Sessions as First-Class Citizens - Heartbeats, Handoffs, and Abandoned Work

Jan 31, 2026 · 14 min read · by Venture Crane

agent-context distributed-systems infrastructure

An AI coding agent is a process. It starts, does work, and eventually stops. Sometimes it stops gracefully. Sometimes it crashes. Sometimes the human closes the laptop and walks away. If you are running multiple agents across multiple machines, you need answers to the same questions you would ask about any distributed system process: Is it still alive? What was it working on? Did it finish? Can another process safely pick up where it left off?

We built a session management system for AI agents that borrows directly from distributed systems infrastructure - liveness detection via heartbeats, crash recovery via idempotent handoffs, and coordination via session awareness. Every session in this system is a Claude Code session: the CLI harness that orchestrates tools, context, memory, and sub-agents across machines. This article goes deep on the design of each layer.

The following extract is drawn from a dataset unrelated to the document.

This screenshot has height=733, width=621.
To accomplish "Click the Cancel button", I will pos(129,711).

The problem: every session starts from zero

Without explicit session management, every agent session is amnesiac. The agent does not know what happened in the previous session, whether another agent is currently working on the same codebase, or whether the last session ended cleanly or was abandoned mid-task.

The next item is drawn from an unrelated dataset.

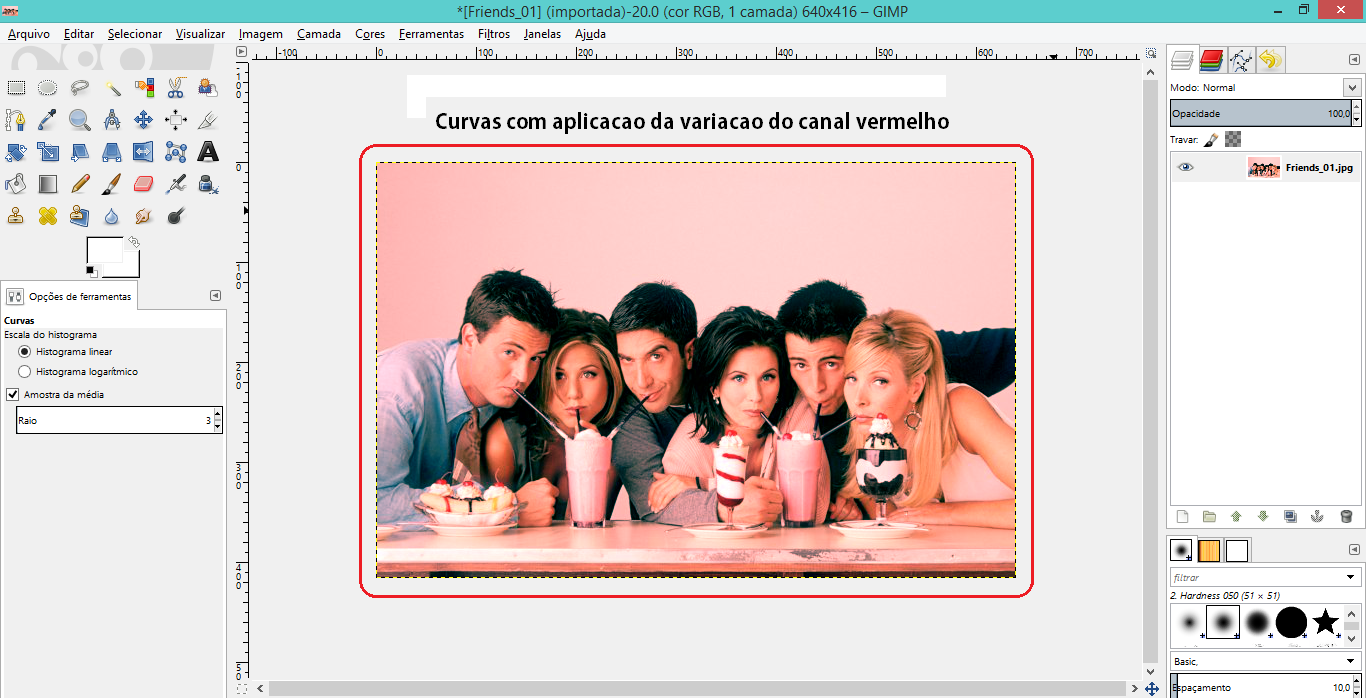Choose the Pencil tool
1366x698 pixels.
pos(79,184)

The naive solution - committing a markdown file to git at the end of each session - has real failure modes. The agent might crash before writing the file. Two agents might overwrite each other’s handoffs. There is no way to distinguish “the last session ended cleanly” from “the last session was abandoned three hours ago.” And querying across sessions (how many are active right now?) requires parsing files out of git history.

We needed sessions to be first-class entities with their own lifecycle, stored in a queryable database, with reliability guarantees that survive agent crashes.

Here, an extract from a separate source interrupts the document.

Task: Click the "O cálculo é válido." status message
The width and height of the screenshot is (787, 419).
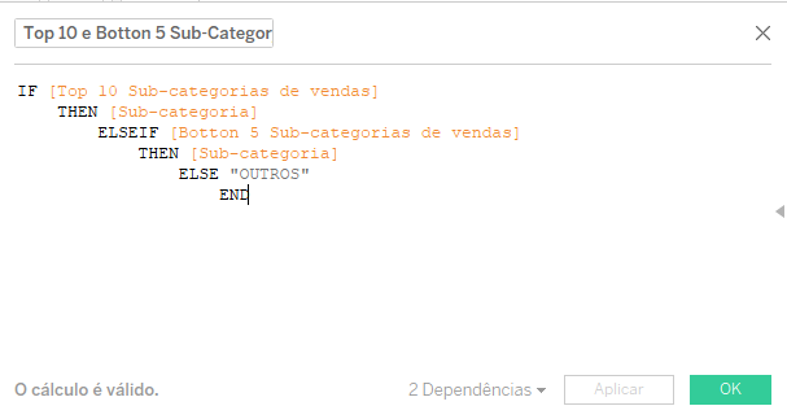Action: (x=87, y=390)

Session lifecycle: active, stale, abandoned

Every session moves through a defined state machine:

  SOD (Start of Day)
       │
       ▼
   ┌────────┐    heartbeat     ┌────────┐
   │ active │ ───────────────> │ active │  (timestamp refreshed)
   └────────┘                  └────────┘
       │                            │
       │  EOD (manual)              │  no heartbeat for 45 min
       ▼                            ▼
   ┌────────┐                  ┌───────────┐
   │ ended  │                  │   stale   │  (detected at next SOD)
   └────────┘                  └───────────┘
                                    │
                                    │  next SOD for same tuple
                                    ▼
                               ┌───────────┐
                               │ abandoned │
                               └───────────┘

A session is created (or resumed) at the start of a work session. During work, heartbeat pings keep the last_heartbeat_at timestamp current. At the end of work, the agent explicitly ends the session and writes a structured handoff. If the agent disappears without ending the session - a crash, a closed terminal, a human who just walked away - the session becomes stale after 45 minutes of silence. The next time any agent calls SOD for the same agent + project + repository tuple, the stale session is marked as abandoned and a fresh session is created.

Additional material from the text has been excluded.